> [Record extracts]
-------------------------

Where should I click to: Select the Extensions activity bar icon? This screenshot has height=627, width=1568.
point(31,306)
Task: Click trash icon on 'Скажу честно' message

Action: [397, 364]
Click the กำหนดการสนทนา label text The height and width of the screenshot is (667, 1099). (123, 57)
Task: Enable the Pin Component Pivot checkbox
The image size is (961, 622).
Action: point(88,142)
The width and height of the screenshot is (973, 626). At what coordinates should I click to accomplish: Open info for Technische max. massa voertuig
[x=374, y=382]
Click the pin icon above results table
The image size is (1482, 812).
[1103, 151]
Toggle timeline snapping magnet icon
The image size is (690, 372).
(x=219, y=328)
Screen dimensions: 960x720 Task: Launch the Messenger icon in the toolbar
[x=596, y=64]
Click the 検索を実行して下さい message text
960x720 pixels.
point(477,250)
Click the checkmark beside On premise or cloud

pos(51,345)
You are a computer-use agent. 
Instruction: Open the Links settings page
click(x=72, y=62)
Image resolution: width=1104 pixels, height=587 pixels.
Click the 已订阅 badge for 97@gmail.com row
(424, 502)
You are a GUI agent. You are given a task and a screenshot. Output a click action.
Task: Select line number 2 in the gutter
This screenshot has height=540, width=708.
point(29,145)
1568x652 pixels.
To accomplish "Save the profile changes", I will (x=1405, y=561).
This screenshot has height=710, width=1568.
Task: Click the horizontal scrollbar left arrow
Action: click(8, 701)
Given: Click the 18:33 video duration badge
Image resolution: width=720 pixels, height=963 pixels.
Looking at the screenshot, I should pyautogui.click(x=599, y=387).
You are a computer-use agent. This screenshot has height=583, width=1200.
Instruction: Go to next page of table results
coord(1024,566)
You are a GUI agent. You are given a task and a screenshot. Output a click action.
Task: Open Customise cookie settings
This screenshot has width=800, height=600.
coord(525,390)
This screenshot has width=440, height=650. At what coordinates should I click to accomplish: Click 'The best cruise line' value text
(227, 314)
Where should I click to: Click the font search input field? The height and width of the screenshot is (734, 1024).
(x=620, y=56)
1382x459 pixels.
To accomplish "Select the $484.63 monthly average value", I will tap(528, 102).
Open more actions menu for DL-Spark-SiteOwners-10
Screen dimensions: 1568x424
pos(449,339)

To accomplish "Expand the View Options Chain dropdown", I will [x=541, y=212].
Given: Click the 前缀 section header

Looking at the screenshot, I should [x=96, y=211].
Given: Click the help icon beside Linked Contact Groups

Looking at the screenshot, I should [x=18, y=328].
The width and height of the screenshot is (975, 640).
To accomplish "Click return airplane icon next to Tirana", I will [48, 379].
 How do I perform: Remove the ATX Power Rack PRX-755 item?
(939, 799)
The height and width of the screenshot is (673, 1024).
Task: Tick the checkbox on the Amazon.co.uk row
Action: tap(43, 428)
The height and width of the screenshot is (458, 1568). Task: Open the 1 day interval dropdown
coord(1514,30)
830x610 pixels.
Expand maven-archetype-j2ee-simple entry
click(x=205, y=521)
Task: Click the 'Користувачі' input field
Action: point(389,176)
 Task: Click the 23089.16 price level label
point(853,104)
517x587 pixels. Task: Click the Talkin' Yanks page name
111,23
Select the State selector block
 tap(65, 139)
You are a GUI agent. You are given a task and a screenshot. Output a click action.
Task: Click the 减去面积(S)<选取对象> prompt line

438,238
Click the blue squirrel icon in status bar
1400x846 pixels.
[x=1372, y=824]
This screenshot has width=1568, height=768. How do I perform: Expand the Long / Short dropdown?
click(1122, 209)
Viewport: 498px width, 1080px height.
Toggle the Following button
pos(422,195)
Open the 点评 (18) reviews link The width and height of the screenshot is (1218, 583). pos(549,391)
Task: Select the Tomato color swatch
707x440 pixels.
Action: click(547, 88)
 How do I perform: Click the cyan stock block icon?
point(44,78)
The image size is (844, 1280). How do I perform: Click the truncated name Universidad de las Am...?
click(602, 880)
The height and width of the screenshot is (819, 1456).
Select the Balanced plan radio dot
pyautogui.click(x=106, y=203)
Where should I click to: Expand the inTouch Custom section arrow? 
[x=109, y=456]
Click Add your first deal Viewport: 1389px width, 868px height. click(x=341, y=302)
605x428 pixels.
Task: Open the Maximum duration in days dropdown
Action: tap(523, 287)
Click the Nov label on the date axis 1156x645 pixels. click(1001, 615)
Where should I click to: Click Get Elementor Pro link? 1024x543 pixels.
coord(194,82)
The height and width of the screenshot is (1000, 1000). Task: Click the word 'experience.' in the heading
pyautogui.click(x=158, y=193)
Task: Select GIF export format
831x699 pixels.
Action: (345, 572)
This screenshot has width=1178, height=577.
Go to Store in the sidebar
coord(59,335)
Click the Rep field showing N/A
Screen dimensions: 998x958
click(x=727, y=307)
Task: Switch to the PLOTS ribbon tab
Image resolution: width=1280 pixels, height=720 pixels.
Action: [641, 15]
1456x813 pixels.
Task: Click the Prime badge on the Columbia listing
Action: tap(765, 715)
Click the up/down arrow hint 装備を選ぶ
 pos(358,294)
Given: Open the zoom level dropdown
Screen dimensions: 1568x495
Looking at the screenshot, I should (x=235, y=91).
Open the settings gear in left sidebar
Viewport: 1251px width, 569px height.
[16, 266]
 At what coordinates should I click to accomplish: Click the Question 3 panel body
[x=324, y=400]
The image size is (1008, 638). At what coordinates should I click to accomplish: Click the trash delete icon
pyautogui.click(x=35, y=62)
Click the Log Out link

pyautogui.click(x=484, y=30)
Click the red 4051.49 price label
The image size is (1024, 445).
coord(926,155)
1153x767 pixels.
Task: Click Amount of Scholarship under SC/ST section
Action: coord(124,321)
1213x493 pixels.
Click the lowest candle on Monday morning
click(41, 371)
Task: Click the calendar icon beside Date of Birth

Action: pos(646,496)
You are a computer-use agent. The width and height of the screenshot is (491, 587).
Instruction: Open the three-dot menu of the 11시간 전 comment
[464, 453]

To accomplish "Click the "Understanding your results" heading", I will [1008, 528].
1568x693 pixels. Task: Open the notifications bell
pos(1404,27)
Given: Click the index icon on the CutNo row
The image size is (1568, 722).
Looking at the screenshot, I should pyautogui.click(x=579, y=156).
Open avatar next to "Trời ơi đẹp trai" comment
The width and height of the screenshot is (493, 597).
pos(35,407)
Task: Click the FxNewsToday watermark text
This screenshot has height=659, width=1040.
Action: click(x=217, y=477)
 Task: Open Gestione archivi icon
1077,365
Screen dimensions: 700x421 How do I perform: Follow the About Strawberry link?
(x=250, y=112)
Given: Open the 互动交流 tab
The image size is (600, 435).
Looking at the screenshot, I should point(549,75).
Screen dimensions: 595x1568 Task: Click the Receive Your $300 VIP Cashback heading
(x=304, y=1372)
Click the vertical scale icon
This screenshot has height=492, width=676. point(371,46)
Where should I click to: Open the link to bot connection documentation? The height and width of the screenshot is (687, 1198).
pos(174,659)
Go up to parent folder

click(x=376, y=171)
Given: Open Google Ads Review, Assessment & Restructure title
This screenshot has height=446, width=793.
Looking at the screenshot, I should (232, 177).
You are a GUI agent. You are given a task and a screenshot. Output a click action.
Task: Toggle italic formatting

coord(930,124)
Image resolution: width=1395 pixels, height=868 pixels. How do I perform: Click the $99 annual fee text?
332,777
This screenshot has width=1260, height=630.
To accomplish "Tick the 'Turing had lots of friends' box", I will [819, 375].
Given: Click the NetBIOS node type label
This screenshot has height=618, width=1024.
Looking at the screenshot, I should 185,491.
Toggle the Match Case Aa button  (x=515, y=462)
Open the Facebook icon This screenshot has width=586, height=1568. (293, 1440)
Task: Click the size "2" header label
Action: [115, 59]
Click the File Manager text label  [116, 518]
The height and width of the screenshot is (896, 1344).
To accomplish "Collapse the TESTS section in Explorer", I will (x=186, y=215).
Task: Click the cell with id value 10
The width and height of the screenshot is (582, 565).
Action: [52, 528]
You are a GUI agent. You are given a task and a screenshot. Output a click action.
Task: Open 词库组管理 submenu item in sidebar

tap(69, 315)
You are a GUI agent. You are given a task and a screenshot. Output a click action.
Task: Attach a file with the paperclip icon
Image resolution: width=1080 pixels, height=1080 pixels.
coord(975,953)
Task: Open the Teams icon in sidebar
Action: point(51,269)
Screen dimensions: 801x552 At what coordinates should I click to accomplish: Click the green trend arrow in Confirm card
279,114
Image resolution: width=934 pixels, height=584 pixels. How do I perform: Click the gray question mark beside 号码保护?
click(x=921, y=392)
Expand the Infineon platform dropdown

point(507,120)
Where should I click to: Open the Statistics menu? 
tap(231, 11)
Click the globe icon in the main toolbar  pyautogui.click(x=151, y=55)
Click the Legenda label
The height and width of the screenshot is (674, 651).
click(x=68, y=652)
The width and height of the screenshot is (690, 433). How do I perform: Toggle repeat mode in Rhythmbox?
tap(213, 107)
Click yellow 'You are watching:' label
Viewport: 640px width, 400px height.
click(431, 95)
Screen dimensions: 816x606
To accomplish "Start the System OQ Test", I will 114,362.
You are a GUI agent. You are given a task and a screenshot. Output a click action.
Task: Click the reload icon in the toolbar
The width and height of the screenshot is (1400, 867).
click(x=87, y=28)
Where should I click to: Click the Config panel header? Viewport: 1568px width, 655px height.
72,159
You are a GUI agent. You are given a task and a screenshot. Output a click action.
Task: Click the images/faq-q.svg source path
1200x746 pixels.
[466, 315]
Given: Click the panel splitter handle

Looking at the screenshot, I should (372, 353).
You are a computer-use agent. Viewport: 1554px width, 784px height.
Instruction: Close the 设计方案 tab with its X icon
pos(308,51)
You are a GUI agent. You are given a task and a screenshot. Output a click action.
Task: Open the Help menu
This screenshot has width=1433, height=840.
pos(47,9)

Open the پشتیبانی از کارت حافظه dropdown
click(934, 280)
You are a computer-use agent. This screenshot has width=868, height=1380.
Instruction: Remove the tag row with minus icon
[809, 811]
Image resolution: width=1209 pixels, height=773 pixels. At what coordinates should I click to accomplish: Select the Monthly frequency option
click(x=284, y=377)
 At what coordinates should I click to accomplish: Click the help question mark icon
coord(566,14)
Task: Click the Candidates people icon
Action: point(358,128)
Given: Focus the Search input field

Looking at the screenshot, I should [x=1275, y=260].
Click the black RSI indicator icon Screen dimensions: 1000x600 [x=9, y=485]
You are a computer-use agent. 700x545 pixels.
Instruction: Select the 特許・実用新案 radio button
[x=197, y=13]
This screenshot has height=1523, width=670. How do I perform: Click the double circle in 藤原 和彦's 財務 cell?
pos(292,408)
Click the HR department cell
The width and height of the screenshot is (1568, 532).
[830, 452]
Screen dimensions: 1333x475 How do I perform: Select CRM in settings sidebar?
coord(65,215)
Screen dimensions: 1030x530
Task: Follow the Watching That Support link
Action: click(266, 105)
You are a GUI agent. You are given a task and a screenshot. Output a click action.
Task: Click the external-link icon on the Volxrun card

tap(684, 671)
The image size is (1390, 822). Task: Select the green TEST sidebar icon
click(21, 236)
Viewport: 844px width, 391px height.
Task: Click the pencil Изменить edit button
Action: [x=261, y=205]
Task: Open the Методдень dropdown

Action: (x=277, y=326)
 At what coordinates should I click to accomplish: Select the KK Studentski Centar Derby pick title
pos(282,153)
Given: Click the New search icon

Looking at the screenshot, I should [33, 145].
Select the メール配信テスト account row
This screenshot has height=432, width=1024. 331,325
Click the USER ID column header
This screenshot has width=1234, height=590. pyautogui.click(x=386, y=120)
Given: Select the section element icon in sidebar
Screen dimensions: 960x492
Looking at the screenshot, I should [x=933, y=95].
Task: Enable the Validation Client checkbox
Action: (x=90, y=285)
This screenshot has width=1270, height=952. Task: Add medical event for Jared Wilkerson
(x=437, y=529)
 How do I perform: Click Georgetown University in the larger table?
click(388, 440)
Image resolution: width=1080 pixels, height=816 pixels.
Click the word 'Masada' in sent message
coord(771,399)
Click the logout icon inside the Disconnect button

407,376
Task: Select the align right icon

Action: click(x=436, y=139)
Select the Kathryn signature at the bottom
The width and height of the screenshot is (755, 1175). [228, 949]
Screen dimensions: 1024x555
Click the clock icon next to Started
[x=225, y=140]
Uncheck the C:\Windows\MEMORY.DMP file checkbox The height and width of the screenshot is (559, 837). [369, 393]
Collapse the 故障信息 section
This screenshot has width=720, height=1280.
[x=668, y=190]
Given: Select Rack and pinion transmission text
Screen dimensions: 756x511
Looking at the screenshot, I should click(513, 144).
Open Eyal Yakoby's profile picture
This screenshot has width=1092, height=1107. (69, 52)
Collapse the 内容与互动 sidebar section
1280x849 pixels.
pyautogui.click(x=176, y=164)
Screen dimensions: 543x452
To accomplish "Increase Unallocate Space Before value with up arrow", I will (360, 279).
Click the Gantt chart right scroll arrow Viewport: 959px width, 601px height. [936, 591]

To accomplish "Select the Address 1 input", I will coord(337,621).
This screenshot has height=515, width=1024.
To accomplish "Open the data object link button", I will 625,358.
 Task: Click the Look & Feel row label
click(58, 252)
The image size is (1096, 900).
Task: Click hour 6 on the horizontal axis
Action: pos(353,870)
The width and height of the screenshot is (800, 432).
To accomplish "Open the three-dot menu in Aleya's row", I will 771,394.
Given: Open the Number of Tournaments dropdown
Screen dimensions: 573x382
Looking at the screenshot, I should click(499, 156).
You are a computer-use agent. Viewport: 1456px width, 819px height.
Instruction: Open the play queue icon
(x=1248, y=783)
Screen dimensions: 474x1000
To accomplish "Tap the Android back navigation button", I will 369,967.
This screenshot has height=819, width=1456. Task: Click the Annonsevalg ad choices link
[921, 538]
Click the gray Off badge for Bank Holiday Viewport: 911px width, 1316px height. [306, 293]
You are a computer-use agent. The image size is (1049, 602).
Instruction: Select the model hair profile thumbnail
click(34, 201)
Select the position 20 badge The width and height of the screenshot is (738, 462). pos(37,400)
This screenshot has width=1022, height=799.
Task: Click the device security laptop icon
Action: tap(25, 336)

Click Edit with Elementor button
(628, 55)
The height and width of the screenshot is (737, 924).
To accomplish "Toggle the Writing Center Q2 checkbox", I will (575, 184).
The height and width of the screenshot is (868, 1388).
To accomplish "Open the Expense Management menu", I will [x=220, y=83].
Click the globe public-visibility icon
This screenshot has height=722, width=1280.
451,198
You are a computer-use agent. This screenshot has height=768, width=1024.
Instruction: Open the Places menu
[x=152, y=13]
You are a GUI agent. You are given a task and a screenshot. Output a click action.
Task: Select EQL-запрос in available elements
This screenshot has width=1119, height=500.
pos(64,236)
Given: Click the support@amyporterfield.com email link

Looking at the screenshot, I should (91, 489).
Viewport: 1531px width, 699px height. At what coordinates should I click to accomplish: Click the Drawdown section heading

-------------------------

> [Your goal]
Print, exactly as written, the first line of the records above and each line after it until the line with "Task: Enable the Pin Component Pivot checkbox", which is printed too.

> [Solution to the exercise]
Where should I click to: Select the Extensions activity bar icon? This screenshot has height=627, width=1568.
point(31,306)
Task: Click trash icon on 'Скажу честно' message

Action: [397, 364]
Click the กำหนดการสนทนา label text The height and width of the screenshot is (667, 1099). (123, 57)
Task: Enable the Pin Component Pivot checkbox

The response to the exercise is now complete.